牛血清白蛋白增强口腔拭子PCR稳定性：百万样本验证的抑制消除策略

《BMC Genomics》：PCR optimization for buccal swab-derived samples: overcoming sporadic inhibition with bovine serum albumin

【字体： 大 中 小 】 时间：2025年11月22日 来源：BMC Genomics 3.7

　　

在基因组学研究和临床诊断中，口腔拭子因其无创、易操作的特点，成为大规模DNA样本采集的重要工具。然而，来自口腔黏膜的DNA样本中可能混入化妆品残留（如唇膏、唇彩中的聚阴离子聚合物），这些物质在DNA提取过程中难以彻底清除，进而抑制PCR（聚合酶链式反应）中Taq DNA聚合酶的活性，导致扩增失败。在高通量HLA（人类白细胞抗原）分型平台中，即使仅1%~2%的样本出现抑制，也会造成显著的检测延迟和经济损失。

自2022年10月起，DKMS生命科学实验室在处理全球百万例样本时发现，德国来源的口腔拭子DNA出现异常PCR失败率升高（最高达2.14%），而其他地区样本未受影响。通过稀释实验证实抑制物存在后，研究团队引入牛血清白蛋白（BSA）作为PCR反应添加剂。BSA能通过疏水作用和离子交互非特异性结合抑制物，保护酶活性。在优化液体处理程序解决BSA引起的泡沫问题后，该策略在2023年5月至2024年12月期间应用于百万样本，使失败率稳定降至0.1%以下，且成本每样本不足0.01欧元。

关键技术方法

研究采用磁珠法（chemagic? DNA Buccal Swab Kit special）提取口腔拭子DNA，使用SYBR Green I荧光定量法测定浓度。针对HLA-A、-B、-C、-DPA1、-DPB1、-DQA1、-DQB1、-DRB1等基因座设计引物，通过两轮PCR（初级扩增+索引添加）构建测序文库，Illumina NovaSeq 6000平台进行高通量测序，并通过自有软件neXtype完成基因分型。

研究结果

PCR抑制与地理分布特征

2021年5月至2023年4月的数据显示，PCR失败率从0.2%骤升至2.14%，且集中发生于德国样本（图1a）。

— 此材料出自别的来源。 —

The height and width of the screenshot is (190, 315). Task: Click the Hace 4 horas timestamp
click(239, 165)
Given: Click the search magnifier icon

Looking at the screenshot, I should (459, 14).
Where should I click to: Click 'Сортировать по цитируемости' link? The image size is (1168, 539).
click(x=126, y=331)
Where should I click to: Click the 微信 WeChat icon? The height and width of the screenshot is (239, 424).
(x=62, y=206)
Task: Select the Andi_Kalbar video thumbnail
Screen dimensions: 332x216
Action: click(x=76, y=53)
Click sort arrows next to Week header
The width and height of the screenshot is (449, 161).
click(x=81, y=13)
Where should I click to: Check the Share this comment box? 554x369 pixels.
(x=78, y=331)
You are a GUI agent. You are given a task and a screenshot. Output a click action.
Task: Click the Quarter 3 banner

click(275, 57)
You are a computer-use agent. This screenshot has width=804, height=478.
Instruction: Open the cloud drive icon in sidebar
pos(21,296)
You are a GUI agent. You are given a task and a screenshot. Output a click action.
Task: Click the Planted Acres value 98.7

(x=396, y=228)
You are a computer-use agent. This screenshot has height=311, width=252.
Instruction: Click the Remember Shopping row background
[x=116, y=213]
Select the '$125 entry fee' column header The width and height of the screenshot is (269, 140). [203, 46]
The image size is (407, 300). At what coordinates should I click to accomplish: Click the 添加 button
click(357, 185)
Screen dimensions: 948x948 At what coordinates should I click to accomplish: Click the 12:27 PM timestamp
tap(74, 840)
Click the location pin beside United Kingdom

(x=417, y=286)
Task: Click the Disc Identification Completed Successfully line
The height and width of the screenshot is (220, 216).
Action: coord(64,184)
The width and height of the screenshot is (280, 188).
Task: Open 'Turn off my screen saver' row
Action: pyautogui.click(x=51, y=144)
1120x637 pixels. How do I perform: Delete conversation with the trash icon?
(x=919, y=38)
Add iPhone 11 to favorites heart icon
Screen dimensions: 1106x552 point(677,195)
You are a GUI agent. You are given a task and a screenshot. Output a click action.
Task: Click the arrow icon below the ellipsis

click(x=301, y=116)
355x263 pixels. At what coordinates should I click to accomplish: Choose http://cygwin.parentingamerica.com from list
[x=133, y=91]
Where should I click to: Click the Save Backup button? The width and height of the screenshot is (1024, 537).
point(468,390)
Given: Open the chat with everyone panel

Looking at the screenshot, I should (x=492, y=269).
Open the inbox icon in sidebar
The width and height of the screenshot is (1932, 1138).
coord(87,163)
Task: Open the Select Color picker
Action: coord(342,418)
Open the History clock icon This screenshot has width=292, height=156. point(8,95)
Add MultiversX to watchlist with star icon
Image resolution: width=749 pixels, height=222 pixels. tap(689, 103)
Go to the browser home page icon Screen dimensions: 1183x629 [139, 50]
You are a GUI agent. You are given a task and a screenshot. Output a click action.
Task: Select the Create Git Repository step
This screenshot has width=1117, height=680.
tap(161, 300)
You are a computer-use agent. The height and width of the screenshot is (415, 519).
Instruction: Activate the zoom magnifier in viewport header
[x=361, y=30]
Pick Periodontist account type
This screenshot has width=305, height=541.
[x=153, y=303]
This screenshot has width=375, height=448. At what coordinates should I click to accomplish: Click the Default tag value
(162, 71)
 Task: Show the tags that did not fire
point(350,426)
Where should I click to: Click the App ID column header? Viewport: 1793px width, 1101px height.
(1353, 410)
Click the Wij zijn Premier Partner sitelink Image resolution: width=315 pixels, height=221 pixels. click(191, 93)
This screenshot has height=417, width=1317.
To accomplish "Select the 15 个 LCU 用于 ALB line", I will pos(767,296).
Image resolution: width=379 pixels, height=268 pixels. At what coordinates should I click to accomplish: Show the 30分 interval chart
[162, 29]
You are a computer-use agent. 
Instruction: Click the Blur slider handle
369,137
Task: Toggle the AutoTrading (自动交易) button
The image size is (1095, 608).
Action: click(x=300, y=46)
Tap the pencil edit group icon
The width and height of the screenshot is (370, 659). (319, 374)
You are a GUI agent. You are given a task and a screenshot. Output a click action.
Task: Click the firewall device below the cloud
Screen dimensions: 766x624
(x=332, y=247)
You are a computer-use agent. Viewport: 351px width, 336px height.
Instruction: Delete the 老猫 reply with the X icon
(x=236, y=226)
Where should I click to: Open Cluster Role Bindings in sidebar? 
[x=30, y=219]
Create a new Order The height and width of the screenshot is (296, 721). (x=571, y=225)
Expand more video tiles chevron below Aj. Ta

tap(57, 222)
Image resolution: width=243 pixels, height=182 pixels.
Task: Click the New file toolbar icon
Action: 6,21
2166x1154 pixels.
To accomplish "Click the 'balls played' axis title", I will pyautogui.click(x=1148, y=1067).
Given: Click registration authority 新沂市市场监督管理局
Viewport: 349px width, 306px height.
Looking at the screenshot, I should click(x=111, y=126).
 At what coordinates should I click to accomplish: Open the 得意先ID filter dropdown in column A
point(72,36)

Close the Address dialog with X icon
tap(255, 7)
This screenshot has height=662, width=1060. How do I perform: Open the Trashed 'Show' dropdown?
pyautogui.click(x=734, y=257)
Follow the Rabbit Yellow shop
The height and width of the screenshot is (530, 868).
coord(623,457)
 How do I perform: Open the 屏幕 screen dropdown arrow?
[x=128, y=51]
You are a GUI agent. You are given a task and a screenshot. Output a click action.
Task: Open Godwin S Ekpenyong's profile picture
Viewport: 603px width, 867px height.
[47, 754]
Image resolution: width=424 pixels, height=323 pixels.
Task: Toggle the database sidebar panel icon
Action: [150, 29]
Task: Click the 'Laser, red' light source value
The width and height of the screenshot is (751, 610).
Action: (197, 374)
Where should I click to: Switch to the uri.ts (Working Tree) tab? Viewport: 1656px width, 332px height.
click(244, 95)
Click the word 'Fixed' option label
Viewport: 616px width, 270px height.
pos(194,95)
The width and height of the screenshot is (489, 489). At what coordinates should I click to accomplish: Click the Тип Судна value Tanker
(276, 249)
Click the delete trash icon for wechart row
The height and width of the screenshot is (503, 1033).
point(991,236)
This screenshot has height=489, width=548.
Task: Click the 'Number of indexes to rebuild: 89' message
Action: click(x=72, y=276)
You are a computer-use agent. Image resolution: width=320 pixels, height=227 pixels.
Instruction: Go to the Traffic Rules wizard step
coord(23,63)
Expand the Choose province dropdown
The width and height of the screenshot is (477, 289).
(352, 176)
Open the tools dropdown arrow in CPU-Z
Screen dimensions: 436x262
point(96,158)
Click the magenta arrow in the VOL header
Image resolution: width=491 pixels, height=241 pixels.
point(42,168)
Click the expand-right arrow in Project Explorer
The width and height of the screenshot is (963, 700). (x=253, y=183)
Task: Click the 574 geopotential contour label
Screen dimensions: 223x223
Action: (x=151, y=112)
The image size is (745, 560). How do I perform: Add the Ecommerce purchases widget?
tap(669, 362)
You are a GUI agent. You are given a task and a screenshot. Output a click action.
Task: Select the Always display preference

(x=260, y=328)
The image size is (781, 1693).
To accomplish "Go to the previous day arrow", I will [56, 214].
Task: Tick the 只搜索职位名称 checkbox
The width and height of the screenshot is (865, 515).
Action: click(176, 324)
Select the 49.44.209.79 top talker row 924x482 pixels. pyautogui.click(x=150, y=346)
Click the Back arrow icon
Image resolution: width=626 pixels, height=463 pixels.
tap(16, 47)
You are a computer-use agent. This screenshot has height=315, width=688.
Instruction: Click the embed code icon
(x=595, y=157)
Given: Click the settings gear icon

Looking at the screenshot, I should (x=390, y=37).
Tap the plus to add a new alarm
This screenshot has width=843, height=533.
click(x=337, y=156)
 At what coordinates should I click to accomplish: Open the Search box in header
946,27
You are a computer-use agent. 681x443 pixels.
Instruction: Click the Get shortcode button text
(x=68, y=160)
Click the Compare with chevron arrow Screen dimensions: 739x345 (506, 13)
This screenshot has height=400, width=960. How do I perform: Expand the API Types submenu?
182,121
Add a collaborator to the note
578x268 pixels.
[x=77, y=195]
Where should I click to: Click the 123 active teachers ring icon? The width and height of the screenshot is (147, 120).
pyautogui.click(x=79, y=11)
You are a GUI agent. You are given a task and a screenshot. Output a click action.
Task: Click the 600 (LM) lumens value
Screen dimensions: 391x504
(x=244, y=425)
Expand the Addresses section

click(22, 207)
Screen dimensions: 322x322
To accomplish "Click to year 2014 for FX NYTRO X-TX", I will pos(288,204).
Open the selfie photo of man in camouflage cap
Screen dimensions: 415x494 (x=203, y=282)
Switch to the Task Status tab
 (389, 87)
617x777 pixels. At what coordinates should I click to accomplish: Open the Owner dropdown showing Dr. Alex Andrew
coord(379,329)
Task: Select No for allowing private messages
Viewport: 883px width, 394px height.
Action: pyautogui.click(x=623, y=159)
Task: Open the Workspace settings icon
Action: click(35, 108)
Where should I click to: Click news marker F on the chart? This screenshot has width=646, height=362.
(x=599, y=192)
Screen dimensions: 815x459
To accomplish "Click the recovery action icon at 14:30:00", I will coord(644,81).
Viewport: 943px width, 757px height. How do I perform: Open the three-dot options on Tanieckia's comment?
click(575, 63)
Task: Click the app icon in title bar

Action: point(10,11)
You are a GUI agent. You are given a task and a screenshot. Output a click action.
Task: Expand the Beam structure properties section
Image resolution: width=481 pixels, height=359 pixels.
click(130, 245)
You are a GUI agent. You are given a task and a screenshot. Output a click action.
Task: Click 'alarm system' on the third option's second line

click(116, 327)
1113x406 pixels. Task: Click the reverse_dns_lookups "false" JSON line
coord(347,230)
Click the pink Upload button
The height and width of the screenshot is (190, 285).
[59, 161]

DNA浓度分布稳定（图2a），且失败率与浓度无相关性（图2b），表明抑制物独立于DNA总量存在。

抑制机制验证与干预策略

重复PCR与凝胶电泳确认扩增失败源于初级PCR步骤（图3a）。

DNA稀释至1:40~1:80可恢复扩增（图3b），但低浓度样本适用性有限；而添加0.1 μg/μL BSA可完全消除抑制（图3c）。

高通量应用效果

BSA引入后，失败率降至0.1%（图4a），且全球样本均受益（图4b）。

结论与讨论

本研究通过百万样本规模验证了BSA在克服口腔拭子DNA中PCR抑制物的高效性与普适性。其作用机制可能源于BSA对多类抑制物的广谱吸附能力，且最佳浓度（0.05~0.1 μg/μL）范围内效果无显著差异。尽管BSA可能引发液相处理泡沫问题，但通过自动化流程优化即可解决。该策略不仅显著提升HLA分型可靠性，也为其他易受抑制的样本类型（如环境微生物、法医检材）的PCR优化提供参考。研究结果发表于《BMC Genomics》，强调BSA作为经济、高效的PCR增强剂在大规模分子诊断中的核心价值。